___ Input material
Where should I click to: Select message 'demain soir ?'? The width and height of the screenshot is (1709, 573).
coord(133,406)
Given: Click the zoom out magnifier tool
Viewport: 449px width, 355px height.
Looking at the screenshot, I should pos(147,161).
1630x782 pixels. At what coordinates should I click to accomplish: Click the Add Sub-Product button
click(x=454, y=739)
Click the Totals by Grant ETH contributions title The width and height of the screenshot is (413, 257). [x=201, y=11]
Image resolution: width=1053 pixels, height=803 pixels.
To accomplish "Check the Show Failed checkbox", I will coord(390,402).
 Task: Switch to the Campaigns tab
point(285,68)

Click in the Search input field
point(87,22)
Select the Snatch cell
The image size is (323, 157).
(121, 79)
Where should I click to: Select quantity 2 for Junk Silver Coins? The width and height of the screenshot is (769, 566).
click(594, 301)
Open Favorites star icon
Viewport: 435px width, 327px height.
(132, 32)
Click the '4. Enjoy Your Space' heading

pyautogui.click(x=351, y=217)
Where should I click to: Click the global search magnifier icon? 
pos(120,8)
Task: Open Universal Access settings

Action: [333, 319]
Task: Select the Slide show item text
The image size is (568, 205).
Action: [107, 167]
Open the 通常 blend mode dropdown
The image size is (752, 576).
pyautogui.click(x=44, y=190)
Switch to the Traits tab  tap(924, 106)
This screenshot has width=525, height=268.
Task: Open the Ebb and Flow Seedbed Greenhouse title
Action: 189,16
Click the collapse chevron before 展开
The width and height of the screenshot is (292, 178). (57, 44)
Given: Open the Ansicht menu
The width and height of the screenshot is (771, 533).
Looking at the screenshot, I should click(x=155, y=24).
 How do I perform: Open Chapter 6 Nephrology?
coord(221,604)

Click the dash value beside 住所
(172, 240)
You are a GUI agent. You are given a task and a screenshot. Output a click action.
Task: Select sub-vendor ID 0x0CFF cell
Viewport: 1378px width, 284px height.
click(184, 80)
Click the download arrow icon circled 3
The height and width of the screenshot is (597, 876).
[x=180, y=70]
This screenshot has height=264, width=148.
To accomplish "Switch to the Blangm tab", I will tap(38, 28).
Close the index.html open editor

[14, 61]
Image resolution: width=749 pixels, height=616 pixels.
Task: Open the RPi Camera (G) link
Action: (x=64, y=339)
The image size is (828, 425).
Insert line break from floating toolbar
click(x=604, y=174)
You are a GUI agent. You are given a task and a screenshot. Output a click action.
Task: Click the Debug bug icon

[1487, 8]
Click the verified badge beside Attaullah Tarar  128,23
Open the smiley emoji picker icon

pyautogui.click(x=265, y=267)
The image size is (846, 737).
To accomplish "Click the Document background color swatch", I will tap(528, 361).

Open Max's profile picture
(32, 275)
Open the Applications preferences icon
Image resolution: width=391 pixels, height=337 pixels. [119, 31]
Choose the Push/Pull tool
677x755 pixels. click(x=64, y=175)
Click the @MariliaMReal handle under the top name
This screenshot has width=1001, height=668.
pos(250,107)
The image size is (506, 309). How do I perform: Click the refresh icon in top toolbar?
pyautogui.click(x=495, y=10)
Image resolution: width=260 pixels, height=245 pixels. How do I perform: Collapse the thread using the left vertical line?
______
**Required work:**
Exactly as given, please retype all the entries.

**Reply:**
Where should I click to: Select message 'demain soir ?'? The width and height of the screenshot is (1709, 573).
coord(133,406)
Given: Click the zoom out magnifier tool
Viewport: 449px width, 355px height.
Looking at the screenshot, I should pos(147,161).
1630x782 pixels. At what coordinates should I click to accomplish: Click the Add Sub-Product button
click(x=454, y=739)
Click the Totals by Grant ETH contributions title The width and height of the screenshot is (413, 257). [x=201, y=11]
Image resolution: width=1053 pixels, height=803 pixels.
To accomplish "Check the Show Failed checkbox", I will coord(390,402).
 Task: Switch to the Campaigns tab
point(285,68)

Click in the Search input field
point(87,22)
Select the Snatch cell
The image size is (323, 157).
(121, 79)
Where should I click to: Select quantity 2 for Junk Silver Coins? The width and height of the screenshot is (769, 566).
click(594, 301)
Open Favorites star icon
Viewport: 435px width, 327px height.
(132, 32)
Click the '4. Enjoy Your Space' heading

pyautogui.click(x=351, y=217)
Where should I click to: Click the global search magnifier icon? 
pos(120,8)
Task: Open Universal Access settings

Action: [333, 319]
Task: Select the Slide show item text
The image size is (568, 205).
Action: [107, 167]
Open the 通常 blend mode dropdown
The image size is (752, 576).
pyautogui.click(x=44, y=190)
Switch to the Traits tab  tap(924, 106)
This screenshot has width=525, height=268.
Task: Open the Ebb and Flow Seedbed Greenhouse title
Action: 189,16
Click the collapse chevron before 展开
The width and height of the screenshot is (292, 178). (57, 44)
Given: Open the Ansicht menu
The width and height of the screenshot is (771, 533).
Looking at the screenshot, I should click(x=155, y=24).
 How do I perform: Open Chapter 6 Nephrology?
coord(221,604)

Click the dash value beside 住所
(172, 240)
You are a GUI agent. You are given a task and a screenshot. Output a click action.
Task: Select sub-vendor ID 0x0CFF cell
Viewport: 1378px width, 284px height.
click(184, 80)
Click the download arrow icon circled 3
The height and width of the screenshot is (597, 876).
[x=180, y=70]
This screenshot has height=264, width=148.
To accomplish "Switch to the Blangm tab", I will tap(38, 28).
Close the index.html open editor

[14, 61]
Image resolution: width=749 pixels, height=616 pixels.
Task: Open the RPi Camera (G) link
Action: (x=64, y=339)
The image size is (828, 425).
Insert line break from floating toolbar
click(x=604, y=174)
You are a GUI agent. You are given a task and a screenshot. Output a click action.
Task: Click the Debug bug icon

[1487, 8]
Click the verified badge beside Attaullah Tarar  128,23
Open the smiley emoji picker icon

pyautogui.click(x=265, y=267)
The image size is (846, 737).
To accomplish "Click the Document background color swatch", I will tap(528, 361).

Open Max's profile picture
(32, 275)
Open the Applications preferences icon
Image resolution: width=391 pixels, height=337 pixels. [119, 31]
Choose the Push/Pull tool
677x755 pixels. click(x=64, y=175)
Click the @MariliaMReal handle under the top name
This screenshot has width=1001, height=668.
pos(250,107)
The image size is (506, 309). How do I perform: Click the refresh icon in top toolbar?
pyautogui.click(x=495, y=10)
Image resolution: width=260 pixels, height=245 pixels. How do I perform: Collapse the thread using the left vertical line?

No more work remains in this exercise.